Insieme ai ragazzi che mi hanno adottata ho trascorso sei ore. Tre incontri di due ore. Al termine dell’ultimo, ho pensato: “Peccato che siano stati soltanto tre. Avrei voluto incontrare ancora questi ragazzi”. Ci vedremo al Salone il 22 di maggio, certo, in occasione dell’incontro finale con le altre classi, tuttavia non sarà la stessa cosa. Non potrò più guardarli negli occhi a uno a uno.

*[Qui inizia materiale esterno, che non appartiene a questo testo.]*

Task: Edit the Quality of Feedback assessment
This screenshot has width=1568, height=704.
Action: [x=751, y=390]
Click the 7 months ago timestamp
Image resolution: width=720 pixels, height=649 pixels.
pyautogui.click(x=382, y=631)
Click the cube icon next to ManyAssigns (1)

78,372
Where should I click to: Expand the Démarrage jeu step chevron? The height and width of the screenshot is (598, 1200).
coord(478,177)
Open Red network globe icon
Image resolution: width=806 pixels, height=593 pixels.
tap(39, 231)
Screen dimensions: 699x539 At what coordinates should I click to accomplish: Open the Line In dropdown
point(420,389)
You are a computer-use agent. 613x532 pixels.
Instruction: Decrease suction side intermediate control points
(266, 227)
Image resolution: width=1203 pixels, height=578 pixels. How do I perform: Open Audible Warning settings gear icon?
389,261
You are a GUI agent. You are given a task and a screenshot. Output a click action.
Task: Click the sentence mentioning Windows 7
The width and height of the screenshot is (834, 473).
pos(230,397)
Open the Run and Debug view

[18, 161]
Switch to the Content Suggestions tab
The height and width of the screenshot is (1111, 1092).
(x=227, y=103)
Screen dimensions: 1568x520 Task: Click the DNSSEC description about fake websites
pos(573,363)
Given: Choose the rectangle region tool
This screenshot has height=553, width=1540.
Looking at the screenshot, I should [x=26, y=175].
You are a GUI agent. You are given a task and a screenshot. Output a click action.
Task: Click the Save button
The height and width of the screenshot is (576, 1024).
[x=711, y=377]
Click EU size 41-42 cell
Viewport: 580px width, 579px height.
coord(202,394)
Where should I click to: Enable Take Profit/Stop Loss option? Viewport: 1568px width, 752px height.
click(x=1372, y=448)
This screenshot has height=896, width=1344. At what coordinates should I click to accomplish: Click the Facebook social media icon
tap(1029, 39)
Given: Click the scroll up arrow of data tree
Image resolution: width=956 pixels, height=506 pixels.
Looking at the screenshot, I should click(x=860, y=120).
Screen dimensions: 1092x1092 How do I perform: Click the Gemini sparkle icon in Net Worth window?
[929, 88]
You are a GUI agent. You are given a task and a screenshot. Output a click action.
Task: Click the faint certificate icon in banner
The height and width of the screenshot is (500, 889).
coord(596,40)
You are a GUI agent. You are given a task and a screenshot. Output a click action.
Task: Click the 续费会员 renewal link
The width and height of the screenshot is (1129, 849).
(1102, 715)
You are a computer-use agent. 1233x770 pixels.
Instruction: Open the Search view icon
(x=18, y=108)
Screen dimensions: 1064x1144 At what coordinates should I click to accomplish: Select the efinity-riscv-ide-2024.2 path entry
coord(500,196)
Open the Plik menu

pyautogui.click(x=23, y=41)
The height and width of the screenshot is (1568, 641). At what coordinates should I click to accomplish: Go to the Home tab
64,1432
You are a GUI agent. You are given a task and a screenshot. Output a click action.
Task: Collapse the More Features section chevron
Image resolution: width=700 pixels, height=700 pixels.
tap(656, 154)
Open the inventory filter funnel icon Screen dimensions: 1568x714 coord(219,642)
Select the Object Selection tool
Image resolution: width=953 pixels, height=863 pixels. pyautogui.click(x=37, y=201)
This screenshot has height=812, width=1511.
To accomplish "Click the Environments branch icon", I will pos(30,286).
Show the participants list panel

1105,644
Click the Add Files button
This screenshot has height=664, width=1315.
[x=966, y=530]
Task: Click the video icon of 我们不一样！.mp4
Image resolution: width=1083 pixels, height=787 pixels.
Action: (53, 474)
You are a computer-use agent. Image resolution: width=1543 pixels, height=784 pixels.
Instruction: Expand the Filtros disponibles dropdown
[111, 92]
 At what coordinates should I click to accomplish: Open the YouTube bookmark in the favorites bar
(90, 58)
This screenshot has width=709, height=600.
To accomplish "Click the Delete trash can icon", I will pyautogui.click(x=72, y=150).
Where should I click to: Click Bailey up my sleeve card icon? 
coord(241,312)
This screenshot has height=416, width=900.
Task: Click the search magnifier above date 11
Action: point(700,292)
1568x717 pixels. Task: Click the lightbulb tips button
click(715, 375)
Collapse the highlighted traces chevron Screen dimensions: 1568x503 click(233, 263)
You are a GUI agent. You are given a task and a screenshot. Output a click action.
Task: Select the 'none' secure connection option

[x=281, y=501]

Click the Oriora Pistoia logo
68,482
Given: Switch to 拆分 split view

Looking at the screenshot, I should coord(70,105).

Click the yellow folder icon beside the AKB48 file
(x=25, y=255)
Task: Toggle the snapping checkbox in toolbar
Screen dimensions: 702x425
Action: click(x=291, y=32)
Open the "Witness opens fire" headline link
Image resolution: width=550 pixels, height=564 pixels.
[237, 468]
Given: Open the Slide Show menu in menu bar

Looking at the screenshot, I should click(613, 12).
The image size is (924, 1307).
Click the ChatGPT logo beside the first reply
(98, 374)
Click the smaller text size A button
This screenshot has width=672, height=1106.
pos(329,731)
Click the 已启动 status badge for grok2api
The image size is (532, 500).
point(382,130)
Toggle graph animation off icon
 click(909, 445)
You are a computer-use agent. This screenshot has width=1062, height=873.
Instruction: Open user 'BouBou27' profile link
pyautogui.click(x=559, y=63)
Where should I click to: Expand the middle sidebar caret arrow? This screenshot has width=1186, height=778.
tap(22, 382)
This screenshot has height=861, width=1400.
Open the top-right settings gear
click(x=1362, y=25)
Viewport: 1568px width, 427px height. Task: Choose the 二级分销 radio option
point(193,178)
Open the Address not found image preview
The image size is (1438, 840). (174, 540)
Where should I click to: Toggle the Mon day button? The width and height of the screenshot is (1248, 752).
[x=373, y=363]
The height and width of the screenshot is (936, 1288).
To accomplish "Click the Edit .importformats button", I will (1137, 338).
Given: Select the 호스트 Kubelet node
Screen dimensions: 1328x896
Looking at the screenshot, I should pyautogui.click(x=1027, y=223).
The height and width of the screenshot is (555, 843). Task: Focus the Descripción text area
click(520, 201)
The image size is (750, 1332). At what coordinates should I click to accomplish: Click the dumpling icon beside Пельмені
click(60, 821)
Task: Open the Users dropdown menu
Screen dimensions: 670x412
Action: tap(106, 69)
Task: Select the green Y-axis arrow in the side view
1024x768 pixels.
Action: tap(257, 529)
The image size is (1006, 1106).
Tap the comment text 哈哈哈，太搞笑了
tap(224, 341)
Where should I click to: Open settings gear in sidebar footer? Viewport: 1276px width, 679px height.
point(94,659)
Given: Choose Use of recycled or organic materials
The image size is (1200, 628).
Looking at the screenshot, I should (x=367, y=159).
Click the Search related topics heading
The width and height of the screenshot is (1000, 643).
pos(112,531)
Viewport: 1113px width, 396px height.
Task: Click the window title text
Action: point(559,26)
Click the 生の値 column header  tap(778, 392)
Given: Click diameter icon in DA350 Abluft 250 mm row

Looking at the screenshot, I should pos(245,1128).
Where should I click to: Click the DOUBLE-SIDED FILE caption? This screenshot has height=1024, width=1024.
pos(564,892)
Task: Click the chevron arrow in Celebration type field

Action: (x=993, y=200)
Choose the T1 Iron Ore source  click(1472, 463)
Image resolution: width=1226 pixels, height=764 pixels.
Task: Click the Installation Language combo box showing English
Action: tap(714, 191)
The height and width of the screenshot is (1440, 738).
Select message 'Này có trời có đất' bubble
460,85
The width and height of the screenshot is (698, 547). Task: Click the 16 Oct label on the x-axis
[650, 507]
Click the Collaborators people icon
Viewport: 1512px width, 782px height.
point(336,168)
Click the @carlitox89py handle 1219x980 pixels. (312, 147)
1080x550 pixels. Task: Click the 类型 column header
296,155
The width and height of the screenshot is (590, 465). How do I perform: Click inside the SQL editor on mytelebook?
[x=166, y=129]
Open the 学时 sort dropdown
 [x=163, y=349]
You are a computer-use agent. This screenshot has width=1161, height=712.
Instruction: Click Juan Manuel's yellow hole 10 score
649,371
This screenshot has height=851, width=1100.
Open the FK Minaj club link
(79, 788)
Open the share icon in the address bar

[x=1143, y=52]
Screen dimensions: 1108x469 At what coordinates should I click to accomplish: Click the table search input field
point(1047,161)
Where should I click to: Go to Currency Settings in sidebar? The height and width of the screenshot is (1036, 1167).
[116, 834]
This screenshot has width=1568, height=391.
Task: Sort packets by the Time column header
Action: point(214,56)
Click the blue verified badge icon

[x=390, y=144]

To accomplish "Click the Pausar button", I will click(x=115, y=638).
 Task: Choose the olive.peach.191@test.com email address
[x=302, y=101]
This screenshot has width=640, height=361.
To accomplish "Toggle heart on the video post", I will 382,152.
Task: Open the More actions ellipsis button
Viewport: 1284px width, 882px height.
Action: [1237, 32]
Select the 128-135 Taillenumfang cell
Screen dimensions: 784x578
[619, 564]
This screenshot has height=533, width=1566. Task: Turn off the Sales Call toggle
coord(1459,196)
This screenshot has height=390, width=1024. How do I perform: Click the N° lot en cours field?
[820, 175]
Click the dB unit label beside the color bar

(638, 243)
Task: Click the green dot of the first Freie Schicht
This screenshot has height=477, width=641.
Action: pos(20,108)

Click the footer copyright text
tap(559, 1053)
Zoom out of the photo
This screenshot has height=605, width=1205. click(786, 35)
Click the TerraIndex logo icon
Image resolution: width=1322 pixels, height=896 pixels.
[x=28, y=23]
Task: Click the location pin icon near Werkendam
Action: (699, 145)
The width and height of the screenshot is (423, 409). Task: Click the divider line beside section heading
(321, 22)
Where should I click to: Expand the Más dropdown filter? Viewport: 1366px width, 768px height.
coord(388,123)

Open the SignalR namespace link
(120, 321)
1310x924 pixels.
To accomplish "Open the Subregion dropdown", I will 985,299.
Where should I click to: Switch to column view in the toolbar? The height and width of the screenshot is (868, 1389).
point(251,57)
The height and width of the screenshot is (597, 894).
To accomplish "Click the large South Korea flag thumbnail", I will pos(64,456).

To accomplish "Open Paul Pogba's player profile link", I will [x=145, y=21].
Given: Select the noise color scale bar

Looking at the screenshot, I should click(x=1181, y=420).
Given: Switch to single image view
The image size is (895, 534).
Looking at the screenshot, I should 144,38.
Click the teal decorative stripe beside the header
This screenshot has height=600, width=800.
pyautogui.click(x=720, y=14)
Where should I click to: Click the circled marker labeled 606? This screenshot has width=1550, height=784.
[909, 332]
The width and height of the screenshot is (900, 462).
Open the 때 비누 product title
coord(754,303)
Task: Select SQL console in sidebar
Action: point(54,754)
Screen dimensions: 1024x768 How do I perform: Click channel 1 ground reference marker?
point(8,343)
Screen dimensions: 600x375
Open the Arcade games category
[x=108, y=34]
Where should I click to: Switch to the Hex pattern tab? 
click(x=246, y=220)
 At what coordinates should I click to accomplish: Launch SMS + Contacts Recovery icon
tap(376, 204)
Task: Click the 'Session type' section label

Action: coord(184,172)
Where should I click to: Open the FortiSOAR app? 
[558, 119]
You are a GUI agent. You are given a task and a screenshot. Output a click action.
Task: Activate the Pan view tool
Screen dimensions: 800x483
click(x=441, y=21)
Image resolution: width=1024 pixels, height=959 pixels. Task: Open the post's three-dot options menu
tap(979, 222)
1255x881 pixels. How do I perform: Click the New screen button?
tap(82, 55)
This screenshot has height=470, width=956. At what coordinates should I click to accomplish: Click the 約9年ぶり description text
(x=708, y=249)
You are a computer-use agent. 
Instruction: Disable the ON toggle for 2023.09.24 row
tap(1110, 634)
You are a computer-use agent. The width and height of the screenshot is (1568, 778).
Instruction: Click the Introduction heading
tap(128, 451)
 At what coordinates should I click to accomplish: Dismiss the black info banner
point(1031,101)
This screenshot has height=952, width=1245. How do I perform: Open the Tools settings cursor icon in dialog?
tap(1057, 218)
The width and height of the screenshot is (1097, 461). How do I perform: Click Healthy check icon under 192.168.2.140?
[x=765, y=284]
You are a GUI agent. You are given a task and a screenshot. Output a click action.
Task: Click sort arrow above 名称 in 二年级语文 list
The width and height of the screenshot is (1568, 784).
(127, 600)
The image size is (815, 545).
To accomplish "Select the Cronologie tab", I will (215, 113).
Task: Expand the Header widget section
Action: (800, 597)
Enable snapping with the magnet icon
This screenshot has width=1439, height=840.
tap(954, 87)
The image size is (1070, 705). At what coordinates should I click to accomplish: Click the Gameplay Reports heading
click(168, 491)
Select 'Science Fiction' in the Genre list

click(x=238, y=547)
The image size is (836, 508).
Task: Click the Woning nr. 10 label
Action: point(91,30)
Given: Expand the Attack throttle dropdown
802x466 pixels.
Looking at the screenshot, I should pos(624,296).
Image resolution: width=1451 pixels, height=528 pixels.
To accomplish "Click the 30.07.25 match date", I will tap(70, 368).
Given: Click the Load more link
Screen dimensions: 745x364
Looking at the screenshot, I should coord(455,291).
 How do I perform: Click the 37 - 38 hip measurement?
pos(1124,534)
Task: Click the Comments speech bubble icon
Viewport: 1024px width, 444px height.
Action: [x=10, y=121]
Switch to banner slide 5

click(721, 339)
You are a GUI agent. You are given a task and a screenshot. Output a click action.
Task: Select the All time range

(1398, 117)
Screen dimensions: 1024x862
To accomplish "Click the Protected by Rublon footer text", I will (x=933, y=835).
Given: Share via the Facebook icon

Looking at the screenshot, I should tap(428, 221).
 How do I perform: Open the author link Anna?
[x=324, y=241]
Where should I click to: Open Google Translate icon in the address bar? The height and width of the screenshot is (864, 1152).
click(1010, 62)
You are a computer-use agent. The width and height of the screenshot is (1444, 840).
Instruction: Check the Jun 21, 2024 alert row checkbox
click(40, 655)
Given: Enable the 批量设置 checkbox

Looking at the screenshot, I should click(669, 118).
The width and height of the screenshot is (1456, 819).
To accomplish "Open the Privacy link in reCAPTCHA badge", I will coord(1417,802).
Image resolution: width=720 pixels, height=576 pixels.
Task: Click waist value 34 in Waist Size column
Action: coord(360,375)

Mi sono impegnata per riempire queste sei ore preziose di stimoli diversi e intensi. Prima di essere una scrittrice, sono un’insegnante e sono consapevole di quanto i ragazzi di oggi fatichino a stare fermi ad ascoltare. Non volevo che rimanessero fermi. Volevo che si muovessero, anche se lo spazio a disposizione era quello della solita aula. Per movimento intendo coinvolgimento attivo: cervelli accesi, cuori saltellanti, mani attive nella scrittura. E speravo di vedere, negli occhi di almeno uno di loro, quella luce speciale che prende vita quando un ragazzo intelligente e curioso sta ascoltando qualcosa di interessante.

In sei ore ho spiegato come si può scrivere un buon racconto. Ci siamo ispirati al tema del Salone, “Oltre il confine”; ognuno l’ha declinato in modo personale e secondo generi narrativi diversi. I ragazzi hanno letto un libro che ho scritto e poi ne abbiamo parlato. Ho portato con me una valigia contenente altri libri adatti alla loro età; un paio di classici e diversi romanzi di narrativa contemporanea: libri giusti per loro. Ci siamo divertiti a leggere ad alta voce, come dei veri attori, scherzando anche un po’. Abbiamo giocato con la scrittura e con nuove idee per nuove storie, che potrebbero nascere.
Poi è suonata l’ultima campanella. Io stavo leggendo ad alta voce il racconto che aveva scritto Caterina. Qualcuno ha provato ad alzarsi, ma un compagno ha intimato con voce seria e severa: — Fermi, voglio sentire come finisce!
Ecco, per me quello è stato il momento più bello.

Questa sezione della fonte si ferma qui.